In the meantime, I’ll go back to my cave where I will be back doing the things that I usually do that force me away from writing posts like this one on a regular basis.

Same here. Minus the US law and plus semiconductors and crystals. I’ve also been “invited” to write papers about lots of things that I know next to nothing about (in particular statistical mechanics and condensed matter stuff). That might explain why I increasingly often, when I read a paper, have the impression the author has no clue what they’re talking about
It could get worse though:
http://www.nytimes.com/2011/10/16/books/review/do-androids-dream-of-electric-authors.html?pagewanted=all
Dear Mr Bernstein, we would like to invite you and Mr Leonard Susskind to record a new anthem for our banana multi-republic, the so-called European Union.
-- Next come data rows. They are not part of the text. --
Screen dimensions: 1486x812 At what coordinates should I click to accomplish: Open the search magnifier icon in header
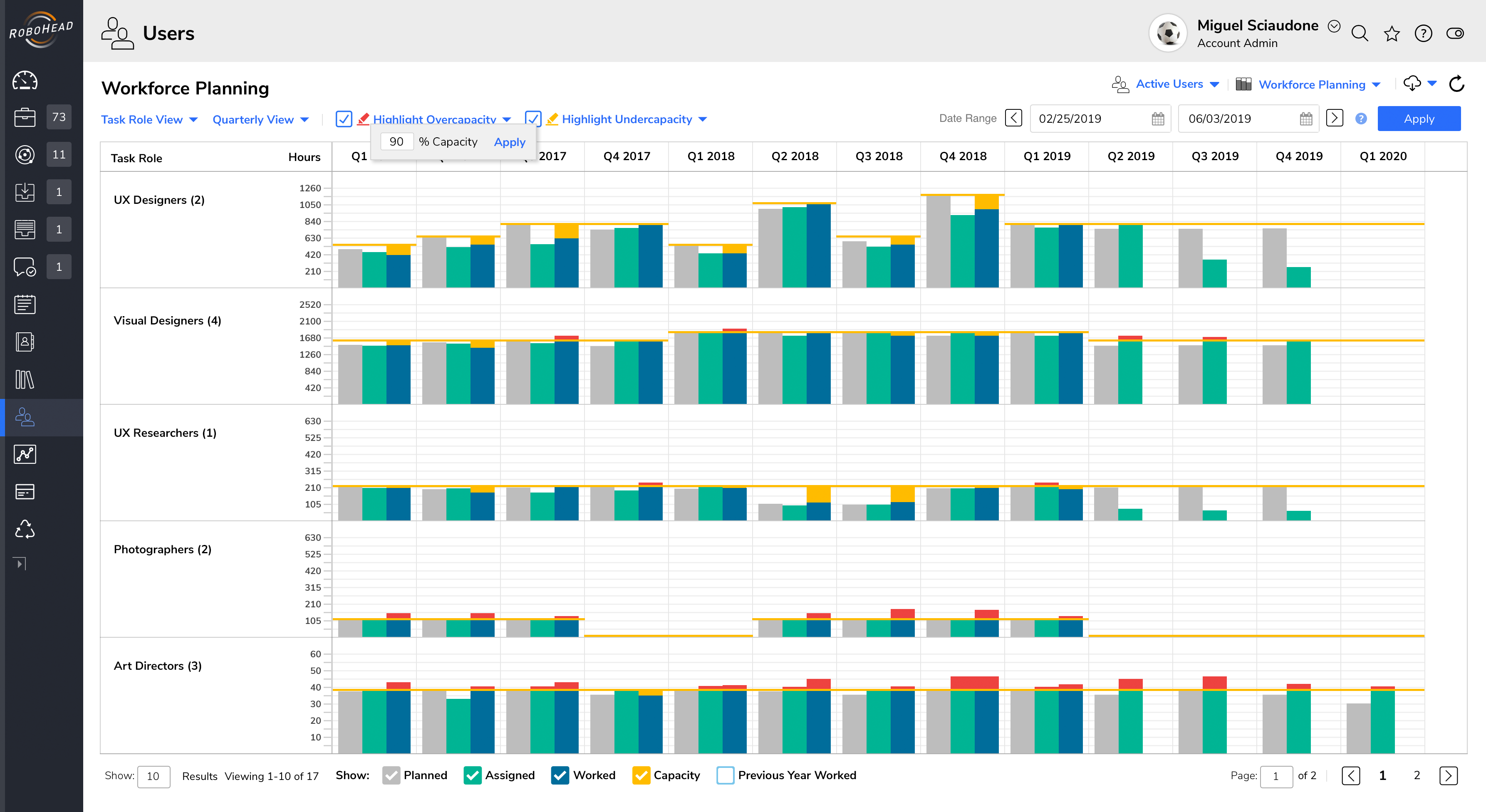(1360, 34)
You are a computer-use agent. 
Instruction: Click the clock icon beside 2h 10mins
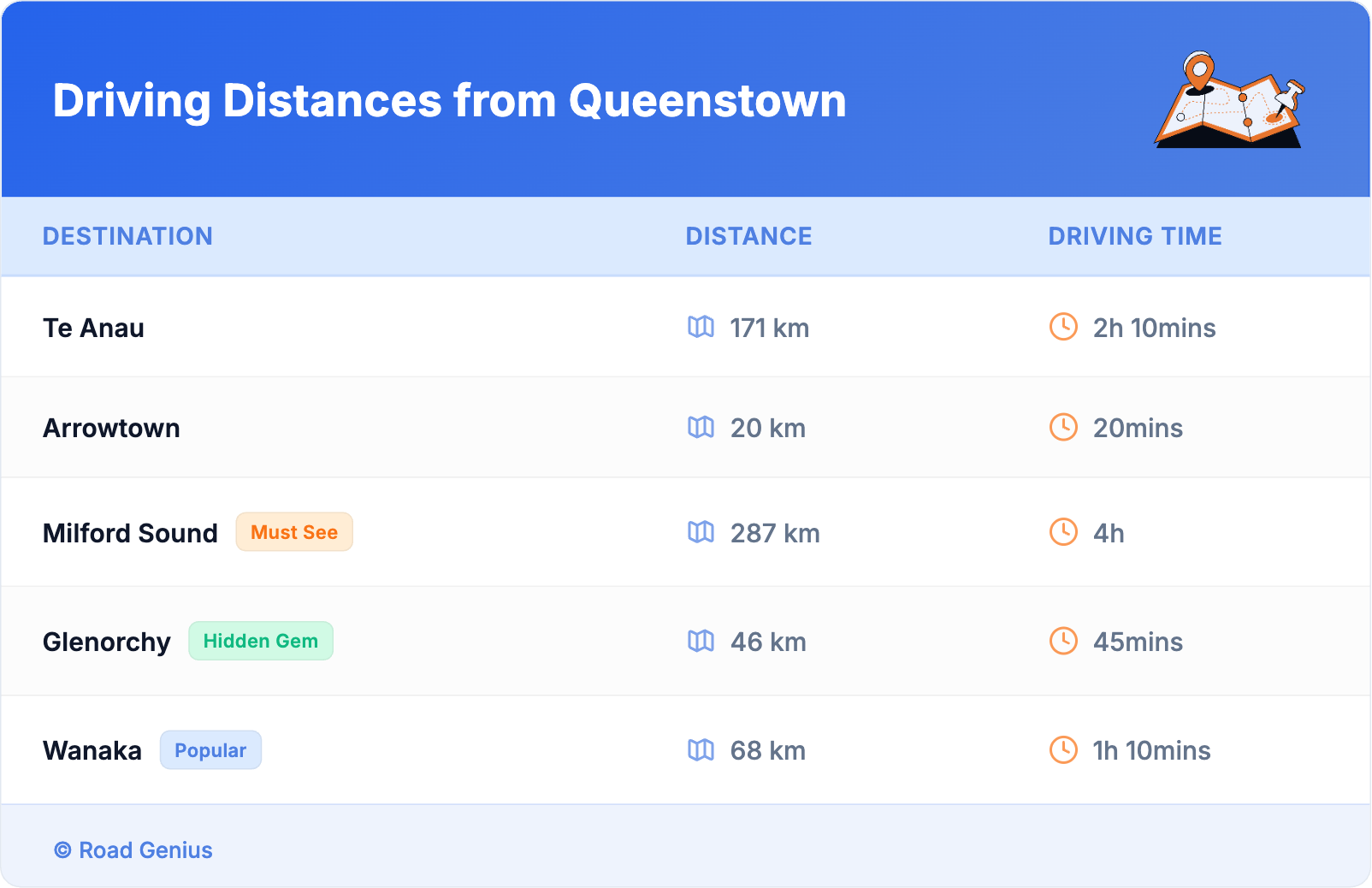tap(1063, 327)
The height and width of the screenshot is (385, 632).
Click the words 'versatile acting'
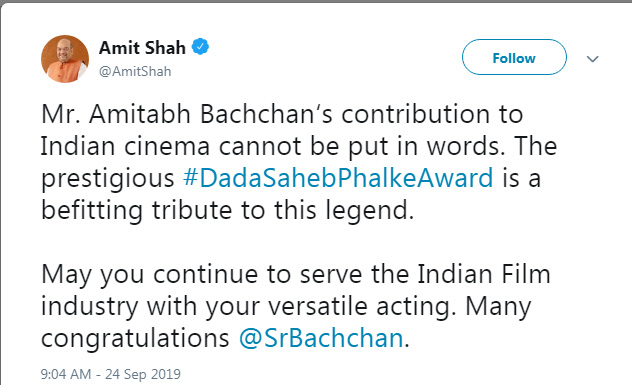point(362,306)
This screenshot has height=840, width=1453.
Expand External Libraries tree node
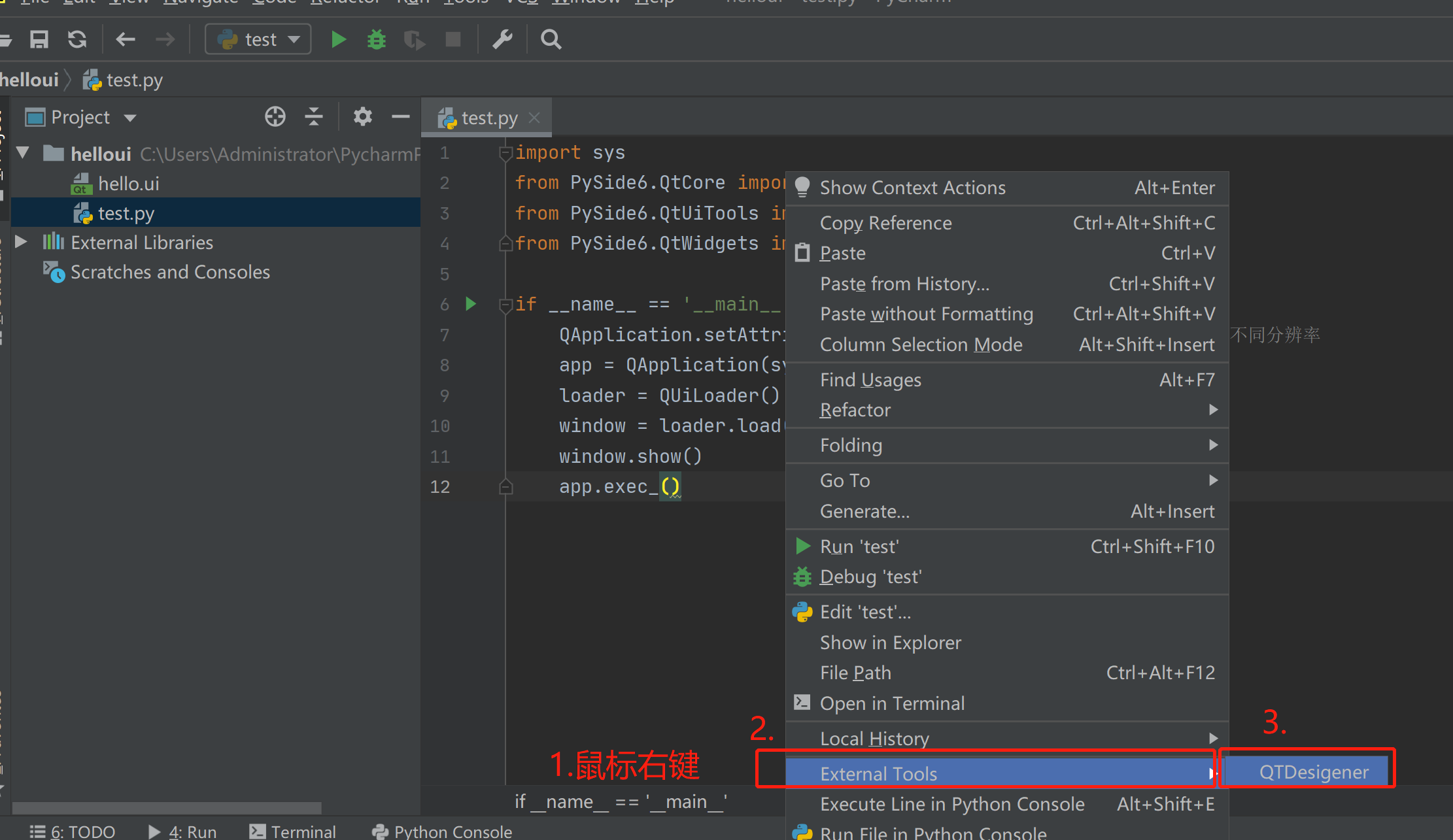[21, 242]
It’s also composed by Beethoven and we have already checked that we are satisfied with your expertise:
HI Lubos:
Thank you for your invitation. I’ll gladly accept if you can show me where those bananas are grown and if I am satisfied that they are proper bananas with nothing funny in them. Then again, I might require payment in gold for my services.
Dear David,
I thought that bananas are being imported from Colombia and you should know them more than “we” do, unless it was drugs, of course. In Europe, ordinary bananas are not allowed. The closest thing that is allowed on our continent are eurobananas which differ from bananas (e.g. from Latin America) by a smaller extrinsic curvature, as described in EU directive No 2257/94.
http://en.wikipedia.org/wiki/Commission_Regulation_(EC)_No_2257/94
That’s also why bananas can’t be imported from Latin America which is why my comment is inconsistent.
Good luck
Luboš
I think complaining about this is a well established milestone in a physicist’s career. Other career milestones advertised to the world through tongue-in-cheek complaints are
- no time to do real work because of requests for peer review that I am receiving
- my inbox is filled with crackpot emails asking me to confirm their faster than light theories
- my PhD students consume so much of my time that I can’t find time for real research
- traveling around the world for my book tour, I am so exhausted
- I have to attend so many ceremonies giving me honorary degrees and those lectures I need to give at graduation events…
- then luckily one day you will be complaining how fame is leaving no time for real research after that call from Stockholm
I’m working my way up the ladder.
I hate to bring up politics, I don’t think that the use of pepper spray was warranted at UC Davis, but when I try to think of songs of solidarity with college students, all I can come up with is this…is that wrong?